Stored items:
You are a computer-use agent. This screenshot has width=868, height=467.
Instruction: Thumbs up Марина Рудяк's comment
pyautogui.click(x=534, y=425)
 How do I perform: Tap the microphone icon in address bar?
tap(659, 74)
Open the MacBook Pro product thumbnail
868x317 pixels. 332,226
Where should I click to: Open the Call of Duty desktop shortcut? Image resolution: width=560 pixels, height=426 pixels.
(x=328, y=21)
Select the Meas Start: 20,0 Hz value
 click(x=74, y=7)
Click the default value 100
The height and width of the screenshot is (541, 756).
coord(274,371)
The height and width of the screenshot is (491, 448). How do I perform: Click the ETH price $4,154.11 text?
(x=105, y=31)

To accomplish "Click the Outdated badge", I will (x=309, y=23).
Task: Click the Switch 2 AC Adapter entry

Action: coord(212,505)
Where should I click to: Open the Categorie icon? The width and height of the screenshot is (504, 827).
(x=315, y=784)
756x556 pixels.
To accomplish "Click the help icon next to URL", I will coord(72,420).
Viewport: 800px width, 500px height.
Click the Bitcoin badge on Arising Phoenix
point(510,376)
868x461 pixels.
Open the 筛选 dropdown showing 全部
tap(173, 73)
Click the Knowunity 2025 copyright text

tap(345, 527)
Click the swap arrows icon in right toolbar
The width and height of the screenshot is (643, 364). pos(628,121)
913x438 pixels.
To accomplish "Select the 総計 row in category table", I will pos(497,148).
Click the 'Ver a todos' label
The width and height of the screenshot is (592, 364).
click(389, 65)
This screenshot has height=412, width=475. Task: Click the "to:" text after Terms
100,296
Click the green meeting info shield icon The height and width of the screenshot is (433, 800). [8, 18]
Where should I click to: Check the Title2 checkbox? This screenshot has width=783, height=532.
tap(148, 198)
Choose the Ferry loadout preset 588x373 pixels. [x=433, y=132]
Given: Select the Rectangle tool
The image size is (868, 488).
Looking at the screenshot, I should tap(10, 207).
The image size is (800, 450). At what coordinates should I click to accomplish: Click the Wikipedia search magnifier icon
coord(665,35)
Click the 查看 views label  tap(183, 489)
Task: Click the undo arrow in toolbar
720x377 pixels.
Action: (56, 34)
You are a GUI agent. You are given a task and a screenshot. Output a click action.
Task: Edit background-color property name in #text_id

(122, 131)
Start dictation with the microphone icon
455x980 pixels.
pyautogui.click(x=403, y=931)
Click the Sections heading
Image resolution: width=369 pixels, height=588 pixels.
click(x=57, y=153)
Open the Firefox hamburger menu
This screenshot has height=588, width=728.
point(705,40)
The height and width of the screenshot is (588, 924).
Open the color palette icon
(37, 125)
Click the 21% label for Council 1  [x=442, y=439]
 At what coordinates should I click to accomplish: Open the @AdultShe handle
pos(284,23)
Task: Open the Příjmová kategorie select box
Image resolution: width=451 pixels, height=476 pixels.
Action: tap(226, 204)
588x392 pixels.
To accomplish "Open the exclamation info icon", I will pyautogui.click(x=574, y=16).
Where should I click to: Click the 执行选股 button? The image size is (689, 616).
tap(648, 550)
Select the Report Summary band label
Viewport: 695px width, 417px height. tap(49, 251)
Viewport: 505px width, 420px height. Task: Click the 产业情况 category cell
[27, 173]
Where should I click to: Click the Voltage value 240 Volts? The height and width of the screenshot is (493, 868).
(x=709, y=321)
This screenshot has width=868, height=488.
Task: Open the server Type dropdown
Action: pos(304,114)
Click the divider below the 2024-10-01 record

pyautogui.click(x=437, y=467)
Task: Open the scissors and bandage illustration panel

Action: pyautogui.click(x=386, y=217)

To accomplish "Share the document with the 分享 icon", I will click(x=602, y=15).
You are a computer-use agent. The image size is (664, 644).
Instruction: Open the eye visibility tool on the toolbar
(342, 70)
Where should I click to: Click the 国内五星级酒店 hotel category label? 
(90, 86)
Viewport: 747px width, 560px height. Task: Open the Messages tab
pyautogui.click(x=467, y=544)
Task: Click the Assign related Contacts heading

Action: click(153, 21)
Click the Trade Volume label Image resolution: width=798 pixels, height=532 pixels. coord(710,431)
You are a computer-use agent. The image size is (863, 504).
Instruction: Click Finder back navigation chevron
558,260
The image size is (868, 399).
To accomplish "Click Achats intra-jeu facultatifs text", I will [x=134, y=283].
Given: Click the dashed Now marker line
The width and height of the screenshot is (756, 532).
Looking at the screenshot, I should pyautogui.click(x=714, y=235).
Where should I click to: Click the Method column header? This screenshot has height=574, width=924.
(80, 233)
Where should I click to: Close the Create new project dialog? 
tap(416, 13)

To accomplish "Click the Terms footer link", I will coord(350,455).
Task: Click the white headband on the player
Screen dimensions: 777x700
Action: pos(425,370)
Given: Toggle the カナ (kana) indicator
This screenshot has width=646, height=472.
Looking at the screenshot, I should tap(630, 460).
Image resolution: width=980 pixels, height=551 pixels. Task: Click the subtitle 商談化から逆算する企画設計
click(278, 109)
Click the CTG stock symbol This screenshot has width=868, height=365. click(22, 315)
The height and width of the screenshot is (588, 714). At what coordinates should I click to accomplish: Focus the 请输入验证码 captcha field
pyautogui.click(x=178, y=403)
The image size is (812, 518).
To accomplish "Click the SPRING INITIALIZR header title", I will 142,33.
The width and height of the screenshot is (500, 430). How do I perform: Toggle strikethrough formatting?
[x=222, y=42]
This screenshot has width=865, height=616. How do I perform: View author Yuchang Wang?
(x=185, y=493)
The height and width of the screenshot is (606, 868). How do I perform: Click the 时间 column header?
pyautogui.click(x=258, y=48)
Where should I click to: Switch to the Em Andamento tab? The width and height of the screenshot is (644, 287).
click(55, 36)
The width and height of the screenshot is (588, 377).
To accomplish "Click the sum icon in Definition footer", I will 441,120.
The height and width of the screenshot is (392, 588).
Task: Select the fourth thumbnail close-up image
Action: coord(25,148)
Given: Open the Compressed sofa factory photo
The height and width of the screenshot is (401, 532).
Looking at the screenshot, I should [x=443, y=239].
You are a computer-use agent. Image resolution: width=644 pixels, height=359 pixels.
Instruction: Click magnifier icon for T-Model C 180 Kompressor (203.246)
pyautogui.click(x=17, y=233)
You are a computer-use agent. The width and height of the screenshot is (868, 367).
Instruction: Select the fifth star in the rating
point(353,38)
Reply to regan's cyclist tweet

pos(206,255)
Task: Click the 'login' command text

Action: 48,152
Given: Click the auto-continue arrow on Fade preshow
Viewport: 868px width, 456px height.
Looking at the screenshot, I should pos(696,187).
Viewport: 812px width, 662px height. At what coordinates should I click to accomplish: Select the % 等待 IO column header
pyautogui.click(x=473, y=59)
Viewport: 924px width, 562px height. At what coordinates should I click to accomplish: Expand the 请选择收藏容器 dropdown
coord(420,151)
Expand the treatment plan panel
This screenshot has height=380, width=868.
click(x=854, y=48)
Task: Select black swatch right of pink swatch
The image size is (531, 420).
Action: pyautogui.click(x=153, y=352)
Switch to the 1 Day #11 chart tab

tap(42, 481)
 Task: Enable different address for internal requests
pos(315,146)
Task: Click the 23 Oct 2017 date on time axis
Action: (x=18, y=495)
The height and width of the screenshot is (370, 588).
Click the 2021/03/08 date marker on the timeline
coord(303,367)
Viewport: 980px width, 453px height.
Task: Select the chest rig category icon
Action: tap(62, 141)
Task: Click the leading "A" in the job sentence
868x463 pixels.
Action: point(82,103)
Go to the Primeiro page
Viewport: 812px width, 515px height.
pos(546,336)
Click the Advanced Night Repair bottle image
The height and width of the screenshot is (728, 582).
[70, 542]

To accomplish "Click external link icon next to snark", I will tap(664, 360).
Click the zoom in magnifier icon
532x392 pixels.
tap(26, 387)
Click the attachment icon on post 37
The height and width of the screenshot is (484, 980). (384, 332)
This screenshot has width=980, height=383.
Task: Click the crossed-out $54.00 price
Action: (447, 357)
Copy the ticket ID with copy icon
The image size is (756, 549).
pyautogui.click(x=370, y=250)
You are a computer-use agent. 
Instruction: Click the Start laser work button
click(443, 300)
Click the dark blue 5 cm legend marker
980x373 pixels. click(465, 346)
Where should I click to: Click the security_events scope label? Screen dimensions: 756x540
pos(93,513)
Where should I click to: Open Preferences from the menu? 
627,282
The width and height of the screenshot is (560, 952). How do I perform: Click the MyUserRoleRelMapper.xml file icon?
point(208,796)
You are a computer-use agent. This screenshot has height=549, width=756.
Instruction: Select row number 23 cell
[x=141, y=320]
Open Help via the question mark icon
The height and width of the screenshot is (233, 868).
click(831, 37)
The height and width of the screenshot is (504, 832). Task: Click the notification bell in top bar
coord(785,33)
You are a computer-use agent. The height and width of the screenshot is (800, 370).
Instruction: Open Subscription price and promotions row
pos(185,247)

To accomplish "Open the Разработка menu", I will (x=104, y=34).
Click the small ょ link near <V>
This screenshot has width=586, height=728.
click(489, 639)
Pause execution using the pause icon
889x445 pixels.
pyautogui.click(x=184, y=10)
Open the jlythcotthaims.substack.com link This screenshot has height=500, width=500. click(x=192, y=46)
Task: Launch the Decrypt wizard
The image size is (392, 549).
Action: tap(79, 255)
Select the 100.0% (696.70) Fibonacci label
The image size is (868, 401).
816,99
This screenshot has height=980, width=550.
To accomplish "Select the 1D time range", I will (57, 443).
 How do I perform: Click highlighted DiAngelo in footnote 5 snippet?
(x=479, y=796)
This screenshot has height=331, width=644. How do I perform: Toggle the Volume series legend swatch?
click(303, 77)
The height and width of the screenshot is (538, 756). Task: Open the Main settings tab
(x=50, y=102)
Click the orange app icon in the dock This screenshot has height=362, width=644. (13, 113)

### TO DO:
Reproduce, exactly as they stand in the data above, the lines from the one that holds "Click the swap arrows icon in right toolbar" to the one that holds "913x438 pixels.", inclusive.

### SOLUTION TO THE PROBLEM:
Click the swap arrows icon in right toolbar
The width and height of the screenshot is (643, 364). pos(628,121)
913x438 pixels.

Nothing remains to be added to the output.